### Exercise brief
Give the number of lines in these entries that contain the string "agent", with no further comment.

### Data extracts
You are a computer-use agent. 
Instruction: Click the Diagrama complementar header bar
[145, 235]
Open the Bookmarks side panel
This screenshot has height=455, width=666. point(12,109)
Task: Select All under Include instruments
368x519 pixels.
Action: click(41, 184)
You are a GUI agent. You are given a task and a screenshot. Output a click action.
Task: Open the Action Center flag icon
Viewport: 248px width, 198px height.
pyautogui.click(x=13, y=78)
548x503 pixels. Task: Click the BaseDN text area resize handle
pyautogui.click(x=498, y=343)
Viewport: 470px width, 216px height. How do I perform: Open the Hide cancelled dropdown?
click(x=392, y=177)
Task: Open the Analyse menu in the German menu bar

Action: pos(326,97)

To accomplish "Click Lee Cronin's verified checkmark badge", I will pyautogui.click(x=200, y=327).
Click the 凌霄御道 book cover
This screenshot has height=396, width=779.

### Completed exercise
2